People who wish to invest their money in the market have a variety of options available to choose from. However, they should first study the different investment options, compare them, and then select the one that would be best suited to their needs. There has never been a more popular investment option across India than Term deposits.
Many people prefer this investment tool because it is a safe and secure place to keep their money. On top of that, they can earn interest on their investments. It is essential to understand that term deposits come in two types: Recurring deposits (RD) And Fixed deposits (FD).
How does a fixed deposit work?
It is common knowledge that Fixed Deposits fall under the Term Deposits offered by banks. There is no doubt that this is the safest and most popular investment option. To achieve your investment goal, you must invest a lump sum amount in a bank at once. Fixed Deposits do not require opening a separate account; instead, they can be linked to a Savings Account that one already has.
It is important to note that the term of the FD and the interest paid by the bank will be determined when the FD account is opened. Nowadays, it is easy to calculate returns of fixed deposits upon maturity using an online fixed deposit calculator, which works on the principle of return on investment formula.

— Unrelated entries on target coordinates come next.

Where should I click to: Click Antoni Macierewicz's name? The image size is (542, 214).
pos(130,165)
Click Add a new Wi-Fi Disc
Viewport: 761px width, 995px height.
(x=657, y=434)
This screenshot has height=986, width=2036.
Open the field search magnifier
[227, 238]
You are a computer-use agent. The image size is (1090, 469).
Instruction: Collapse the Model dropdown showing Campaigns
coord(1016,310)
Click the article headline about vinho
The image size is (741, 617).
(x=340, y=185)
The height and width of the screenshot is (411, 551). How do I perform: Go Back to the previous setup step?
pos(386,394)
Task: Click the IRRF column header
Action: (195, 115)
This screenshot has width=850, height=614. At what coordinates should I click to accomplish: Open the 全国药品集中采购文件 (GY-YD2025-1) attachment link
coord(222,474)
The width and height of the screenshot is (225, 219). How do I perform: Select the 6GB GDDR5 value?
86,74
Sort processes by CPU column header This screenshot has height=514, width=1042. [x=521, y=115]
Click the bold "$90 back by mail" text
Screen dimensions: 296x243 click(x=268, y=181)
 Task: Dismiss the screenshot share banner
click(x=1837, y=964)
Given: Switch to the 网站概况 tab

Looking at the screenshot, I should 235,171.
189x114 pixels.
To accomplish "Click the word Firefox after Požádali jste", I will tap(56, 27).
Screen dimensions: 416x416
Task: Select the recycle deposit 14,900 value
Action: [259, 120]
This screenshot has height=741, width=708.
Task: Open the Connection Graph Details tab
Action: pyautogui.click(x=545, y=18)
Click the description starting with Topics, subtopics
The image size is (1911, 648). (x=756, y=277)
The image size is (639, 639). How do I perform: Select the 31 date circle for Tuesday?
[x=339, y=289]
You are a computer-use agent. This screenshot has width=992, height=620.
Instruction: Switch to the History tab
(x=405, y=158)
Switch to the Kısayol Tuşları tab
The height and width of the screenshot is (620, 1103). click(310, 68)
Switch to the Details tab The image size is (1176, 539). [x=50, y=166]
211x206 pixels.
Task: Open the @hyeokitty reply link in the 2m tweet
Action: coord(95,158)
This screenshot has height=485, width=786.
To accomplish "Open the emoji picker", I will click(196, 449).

How does a recurring deposit work?
One of the most popular investment options offered by banks is recurring deposits. There is no doubt that RDs are as safe and secure as FDs. Although, it is best suited to those who earn a low income.
Individuals interested in taking advantage of this investment option must deposit a fixed amount of their monthly income for a predetermined period. Upon maturity, a portion of the principal amount and the interest earned are returned to the investor. It is also helpful to have a habit of saving money because one has to deposit money regularly.
Features of RD and FD
All the major financial institutions and banks offer RDs and FDs as investments that are both available for a fixed period. If you invest a certain amount of money in the bank for a specific period, the bank will offer you a fixed interest rate. Upon completion of the tenure of these schemes, you will receive a maturity amount, which is the sum of the invested amount and the interest accumulated over that period.
Under the IT Act, 1961, you must tax your income from FDs and RDs. Furthermore, in addition to the interest you receive from these two schemes Fixed Deposit Scheme and Recurring Deposit Scheme, this interest is added to the total of your income for the year, and then you will be taxed according to the rates at which you pay. Accordingly, if you fall beneath the 30% tax slab, the interest earned from the recurring and fixed deposits will be taxed at the same rate, i.e., 30% for both recurring and fixed deposits. When the interest earned from a Recurring Deposit or a Fixed Deposit exceeds Rs. 40 000, the bank will deduct TDS from the earning. A tax deduction will not be made on the interest earned on RDs and FDs if the total amount earned is less than Rs. 40 000.
FD or RD – Which provides better returns
If you are still confused between FD and RD as to which one is the best fit for you according to your financial capabilities and goals. You can make a decision based on these factors.
If you are planning to invest in a lump sum with a considerable amount of money, you should consider setting up fixed deposits. You will be able to earn more money in the long run if you invest in fixed deposits as they offer a reliable investment option. It is possible to get better returns by investing in a cumulative fixed deposit. The interest earned on this type of FD is added to the principal amount, and you can also earn interest on the principal amount earned on it. You can invest in recurring deposits if you do not have a large sum of money for lumpsum investments, but you do have a small amount of money to invest in lump sums. Every month, you can make a small deposit of a fixed amount. Your linked account will be credited with the amount when it reaches maturity.